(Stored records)

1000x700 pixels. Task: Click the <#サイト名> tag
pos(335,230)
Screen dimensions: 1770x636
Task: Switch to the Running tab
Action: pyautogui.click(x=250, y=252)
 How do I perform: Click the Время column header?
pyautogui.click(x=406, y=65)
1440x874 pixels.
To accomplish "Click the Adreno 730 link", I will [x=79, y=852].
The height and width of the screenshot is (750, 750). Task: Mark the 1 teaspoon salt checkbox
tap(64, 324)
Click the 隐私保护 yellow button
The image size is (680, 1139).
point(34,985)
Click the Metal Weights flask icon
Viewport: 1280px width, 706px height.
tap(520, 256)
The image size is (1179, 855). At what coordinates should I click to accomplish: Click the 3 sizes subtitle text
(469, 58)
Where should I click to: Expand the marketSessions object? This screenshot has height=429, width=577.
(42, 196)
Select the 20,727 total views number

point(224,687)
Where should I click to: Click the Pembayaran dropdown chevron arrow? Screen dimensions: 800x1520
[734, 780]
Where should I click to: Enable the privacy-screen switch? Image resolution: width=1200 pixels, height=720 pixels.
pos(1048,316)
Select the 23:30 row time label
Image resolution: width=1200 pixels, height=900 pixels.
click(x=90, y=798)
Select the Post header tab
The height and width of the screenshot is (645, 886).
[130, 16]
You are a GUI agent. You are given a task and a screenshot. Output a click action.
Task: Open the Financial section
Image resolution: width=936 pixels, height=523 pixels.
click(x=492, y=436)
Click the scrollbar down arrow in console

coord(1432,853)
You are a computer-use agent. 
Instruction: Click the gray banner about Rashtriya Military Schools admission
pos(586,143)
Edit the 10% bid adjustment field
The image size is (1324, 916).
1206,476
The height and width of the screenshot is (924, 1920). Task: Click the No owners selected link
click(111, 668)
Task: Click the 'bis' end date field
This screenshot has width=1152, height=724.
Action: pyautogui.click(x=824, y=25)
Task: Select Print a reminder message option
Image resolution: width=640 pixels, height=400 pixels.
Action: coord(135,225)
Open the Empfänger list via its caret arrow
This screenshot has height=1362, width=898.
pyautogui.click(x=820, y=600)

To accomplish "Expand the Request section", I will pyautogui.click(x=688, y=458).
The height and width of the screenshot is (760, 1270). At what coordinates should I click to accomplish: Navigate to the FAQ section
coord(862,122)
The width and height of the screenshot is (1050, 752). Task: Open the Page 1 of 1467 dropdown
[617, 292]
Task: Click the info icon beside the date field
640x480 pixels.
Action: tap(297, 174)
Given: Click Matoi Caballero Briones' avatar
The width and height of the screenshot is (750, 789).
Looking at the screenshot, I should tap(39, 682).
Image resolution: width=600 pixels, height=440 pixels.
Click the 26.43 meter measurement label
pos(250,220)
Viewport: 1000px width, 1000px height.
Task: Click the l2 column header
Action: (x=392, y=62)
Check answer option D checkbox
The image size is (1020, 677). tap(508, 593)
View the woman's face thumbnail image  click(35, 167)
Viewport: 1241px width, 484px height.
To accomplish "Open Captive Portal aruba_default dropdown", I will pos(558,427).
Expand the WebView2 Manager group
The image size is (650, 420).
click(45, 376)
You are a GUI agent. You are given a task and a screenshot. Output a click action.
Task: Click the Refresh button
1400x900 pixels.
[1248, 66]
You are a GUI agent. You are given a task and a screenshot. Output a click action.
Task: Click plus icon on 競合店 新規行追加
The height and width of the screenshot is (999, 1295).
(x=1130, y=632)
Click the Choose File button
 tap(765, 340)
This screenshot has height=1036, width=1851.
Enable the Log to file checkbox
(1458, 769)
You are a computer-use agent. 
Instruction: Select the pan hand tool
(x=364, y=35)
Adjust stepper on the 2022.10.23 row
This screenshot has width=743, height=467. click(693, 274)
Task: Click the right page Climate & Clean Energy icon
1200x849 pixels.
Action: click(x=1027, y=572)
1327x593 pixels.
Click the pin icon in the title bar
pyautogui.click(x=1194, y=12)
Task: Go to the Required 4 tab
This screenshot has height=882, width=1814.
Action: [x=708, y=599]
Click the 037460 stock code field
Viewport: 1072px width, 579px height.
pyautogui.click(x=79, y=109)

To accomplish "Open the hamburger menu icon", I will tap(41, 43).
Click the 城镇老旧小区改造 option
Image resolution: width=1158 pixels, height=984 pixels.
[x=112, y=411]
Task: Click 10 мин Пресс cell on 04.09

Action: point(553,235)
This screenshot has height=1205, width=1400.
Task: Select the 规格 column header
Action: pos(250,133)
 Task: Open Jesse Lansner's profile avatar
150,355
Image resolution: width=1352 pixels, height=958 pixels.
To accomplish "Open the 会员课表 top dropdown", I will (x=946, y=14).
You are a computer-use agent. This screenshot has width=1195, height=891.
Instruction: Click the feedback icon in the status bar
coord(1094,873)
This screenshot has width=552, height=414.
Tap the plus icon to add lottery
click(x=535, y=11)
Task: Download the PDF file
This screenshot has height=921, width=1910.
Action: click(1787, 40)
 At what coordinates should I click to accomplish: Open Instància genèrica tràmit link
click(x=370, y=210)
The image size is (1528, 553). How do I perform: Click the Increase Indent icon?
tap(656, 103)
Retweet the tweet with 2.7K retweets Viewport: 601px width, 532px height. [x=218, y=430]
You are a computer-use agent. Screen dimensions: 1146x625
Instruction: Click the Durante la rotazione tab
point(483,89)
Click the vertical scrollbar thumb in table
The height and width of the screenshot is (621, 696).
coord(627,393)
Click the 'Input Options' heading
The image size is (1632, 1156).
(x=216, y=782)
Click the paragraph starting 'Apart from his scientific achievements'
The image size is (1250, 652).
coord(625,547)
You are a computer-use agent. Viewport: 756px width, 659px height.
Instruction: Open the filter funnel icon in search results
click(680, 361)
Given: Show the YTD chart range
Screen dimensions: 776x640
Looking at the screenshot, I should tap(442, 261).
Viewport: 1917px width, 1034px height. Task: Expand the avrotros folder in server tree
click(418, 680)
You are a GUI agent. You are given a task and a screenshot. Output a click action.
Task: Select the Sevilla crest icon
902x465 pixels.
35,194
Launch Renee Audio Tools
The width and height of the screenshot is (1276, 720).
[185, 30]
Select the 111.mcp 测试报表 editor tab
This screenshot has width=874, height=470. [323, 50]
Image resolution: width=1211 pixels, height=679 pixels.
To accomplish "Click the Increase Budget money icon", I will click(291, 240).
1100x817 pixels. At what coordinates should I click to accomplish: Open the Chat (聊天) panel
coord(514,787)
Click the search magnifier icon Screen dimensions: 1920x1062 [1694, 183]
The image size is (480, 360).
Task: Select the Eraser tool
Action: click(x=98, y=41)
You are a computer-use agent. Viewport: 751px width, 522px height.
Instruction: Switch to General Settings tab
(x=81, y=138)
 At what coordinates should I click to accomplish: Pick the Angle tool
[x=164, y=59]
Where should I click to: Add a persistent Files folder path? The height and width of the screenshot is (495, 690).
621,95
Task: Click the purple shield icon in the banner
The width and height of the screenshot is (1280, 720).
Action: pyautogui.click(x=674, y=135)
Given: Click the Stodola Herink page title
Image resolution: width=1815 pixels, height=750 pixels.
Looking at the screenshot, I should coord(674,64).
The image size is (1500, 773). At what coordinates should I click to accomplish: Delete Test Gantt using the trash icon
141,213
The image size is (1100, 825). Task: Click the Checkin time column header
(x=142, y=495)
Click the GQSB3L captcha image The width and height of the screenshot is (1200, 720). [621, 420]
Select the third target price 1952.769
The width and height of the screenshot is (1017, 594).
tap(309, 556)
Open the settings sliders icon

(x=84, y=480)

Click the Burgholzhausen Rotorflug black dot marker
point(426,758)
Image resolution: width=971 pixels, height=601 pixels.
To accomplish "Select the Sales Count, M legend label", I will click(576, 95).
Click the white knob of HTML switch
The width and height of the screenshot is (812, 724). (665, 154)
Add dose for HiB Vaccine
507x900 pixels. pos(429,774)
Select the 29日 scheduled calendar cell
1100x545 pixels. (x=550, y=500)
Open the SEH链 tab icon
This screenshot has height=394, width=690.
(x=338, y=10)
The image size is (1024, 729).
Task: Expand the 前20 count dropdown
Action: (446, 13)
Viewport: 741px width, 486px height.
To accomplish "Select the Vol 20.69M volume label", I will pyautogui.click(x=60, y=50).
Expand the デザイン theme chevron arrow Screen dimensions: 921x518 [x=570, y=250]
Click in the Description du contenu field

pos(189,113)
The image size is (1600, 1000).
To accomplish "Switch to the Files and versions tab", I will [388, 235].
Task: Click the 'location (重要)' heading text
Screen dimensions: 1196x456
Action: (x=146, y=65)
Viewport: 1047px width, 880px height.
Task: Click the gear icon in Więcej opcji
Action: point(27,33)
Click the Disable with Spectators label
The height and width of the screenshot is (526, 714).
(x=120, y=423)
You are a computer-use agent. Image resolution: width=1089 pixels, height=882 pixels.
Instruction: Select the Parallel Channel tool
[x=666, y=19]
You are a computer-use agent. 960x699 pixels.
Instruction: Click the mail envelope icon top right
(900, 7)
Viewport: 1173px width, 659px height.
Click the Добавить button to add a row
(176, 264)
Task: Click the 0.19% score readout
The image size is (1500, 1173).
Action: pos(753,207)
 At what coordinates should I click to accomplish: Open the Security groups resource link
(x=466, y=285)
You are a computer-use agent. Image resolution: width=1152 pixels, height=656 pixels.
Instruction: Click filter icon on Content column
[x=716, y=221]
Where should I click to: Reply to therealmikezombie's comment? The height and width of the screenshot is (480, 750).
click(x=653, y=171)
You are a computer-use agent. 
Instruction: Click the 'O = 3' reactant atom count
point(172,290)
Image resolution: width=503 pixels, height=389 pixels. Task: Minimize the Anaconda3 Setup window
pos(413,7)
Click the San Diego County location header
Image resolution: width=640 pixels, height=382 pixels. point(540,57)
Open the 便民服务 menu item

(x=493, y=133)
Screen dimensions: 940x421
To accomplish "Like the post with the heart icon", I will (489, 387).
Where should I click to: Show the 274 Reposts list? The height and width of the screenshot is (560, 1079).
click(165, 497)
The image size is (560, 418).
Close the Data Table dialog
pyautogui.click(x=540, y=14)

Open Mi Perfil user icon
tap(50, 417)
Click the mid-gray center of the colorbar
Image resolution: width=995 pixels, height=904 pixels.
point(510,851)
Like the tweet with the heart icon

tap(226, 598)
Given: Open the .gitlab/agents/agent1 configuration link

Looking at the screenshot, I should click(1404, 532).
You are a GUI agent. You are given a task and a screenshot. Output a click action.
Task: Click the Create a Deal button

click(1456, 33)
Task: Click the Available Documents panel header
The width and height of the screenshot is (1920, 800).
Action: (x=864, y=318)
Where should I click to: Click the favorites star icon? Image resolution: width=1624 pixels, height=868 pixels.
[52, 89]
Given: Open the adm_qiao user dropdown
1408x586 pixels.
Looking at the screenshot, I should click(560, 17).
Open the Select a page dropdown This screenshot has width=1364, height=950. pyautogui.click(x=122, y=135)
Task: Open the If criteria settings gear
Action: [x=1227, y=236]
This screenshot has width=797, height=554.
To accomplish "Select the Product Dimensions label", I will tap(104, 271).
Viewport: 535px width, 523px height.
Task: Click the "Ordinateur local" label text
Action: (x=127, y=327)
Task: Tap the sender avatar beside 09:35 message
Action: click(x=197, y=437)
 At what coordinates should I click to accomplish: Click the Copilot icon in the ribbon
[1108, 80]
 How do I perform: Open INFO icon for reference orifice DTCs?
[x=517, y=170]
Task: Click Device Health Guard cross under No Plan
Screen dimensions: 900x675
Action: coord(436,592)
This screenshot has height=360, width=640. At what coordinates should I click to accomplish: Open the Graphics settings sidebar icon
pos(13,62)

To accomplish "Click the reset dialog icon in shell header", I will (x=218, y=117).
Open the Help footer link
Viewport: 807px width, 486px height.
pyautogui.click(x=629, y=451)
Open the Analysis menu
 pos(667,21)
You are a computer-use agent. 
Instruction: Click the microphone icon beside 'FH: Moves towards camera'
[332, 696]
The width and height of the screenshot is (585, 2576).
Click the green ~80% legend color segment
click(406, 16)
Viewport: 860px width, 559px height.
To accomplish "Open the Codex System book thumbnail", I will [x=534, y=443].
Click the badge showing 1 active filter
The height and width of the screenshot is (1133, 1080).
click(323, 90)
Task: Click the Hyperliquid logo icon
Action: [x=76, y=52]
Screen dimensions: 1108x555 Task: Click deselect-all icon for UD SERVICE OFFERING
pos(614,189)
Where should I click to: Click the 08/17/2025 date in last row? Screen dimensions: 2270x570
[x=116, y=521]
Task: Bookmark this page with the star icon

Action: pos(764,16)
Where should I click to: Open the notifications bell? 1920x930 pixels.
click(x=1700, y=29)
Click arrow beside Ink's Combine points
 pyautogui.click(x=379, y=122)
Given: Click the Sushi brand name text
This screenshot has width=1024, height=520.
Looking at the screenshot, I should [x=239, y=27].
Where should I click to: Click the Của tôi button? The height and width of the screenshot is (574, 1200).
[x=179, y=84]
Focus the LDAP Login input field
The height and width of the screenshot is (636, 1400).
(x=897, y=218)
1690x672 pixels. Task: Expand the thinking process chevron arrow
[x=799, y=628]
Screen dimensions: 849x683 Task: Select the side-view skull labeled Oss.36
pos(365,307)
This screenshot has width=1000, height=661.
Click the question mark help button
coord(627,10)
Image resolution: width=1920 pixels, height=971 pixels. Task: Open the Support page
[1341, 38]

• _Your task_
Above are the records. Copy the lines beginning at the one that has "Task: Click the info" and ending with the one that has "Click the 城镇老旧小区改造 option", unchanged.

• _Task output_
Task: Click the info icon beside the date field
640x480 pixels.
Action: tap(297, 174)
Given: Click Matoi Caballero Briones' avatar
The width and height of the screenshot is (750, 789).
Looking at the screenshot, I should tap(39, 682).
Image resolution: width=600 pixels, height=440 pixels.
Click the 26.43 meter measurement label
pos(250,220)
Viewport: 1000px width, 1000px height.
Task: Click the l2 column header
Action: (x=392, y=62)
Check answer option D checkbox
The image size is (1020, 677). tap(508, 593)
View the woman's face thumbnail image  click(35, 167)
Viewport: 1241px width, 484px height.
To accomplish "Open Captive Portal aruba_default dropdown", I will pos(558,427).
Expand the WebView2 Manager group
The image size is (650, 420).
click(45, 376)
You are a GUI agent. You are given a task and a screenshot. Output a click action.
Task: Click the Refresh button
1400x900 pixels.
[1248, 66]
You are a GUI agent. You are given a task and a screenshot. Output a click action.
Task: Click plus icon on 競合店 新規行追加
The height and width of the screenshot is (999, 1295).
(x=1130, y=632)
Click the Choose File button
 tap(765, 340)
This screenshot has height=1036, width=1851.
Enable the Log to file checkbox
(1458, 769)
You are a computer-use agent. 
Instruction: Select the pan hand tool
(x=364, y=35)
Adjust stepper on the 2022.10.23 row
This screenshot has width=743, height=467. click(693, 274)
Task: Click the right page Climate & Clean Energy icon
1200x849 pixels.
Action: click(x=1027, y=572)
1327x593 pixels.
Click the pin icon in the title bar
pyautogui.click(x=1194, y=12)
Task: Go to the Required 4 tab
This screenshot has height=882, width=1814.
Action: [x=708, y=599]
Click the 037460 stock code field
Viewport: 1072px width, 579px height.
pyautogui.click(x=79, y=109)

To accomplish "Open the hamburger menu icon", I will tap(41, 43).
Click the 城镇老旧小区改造 option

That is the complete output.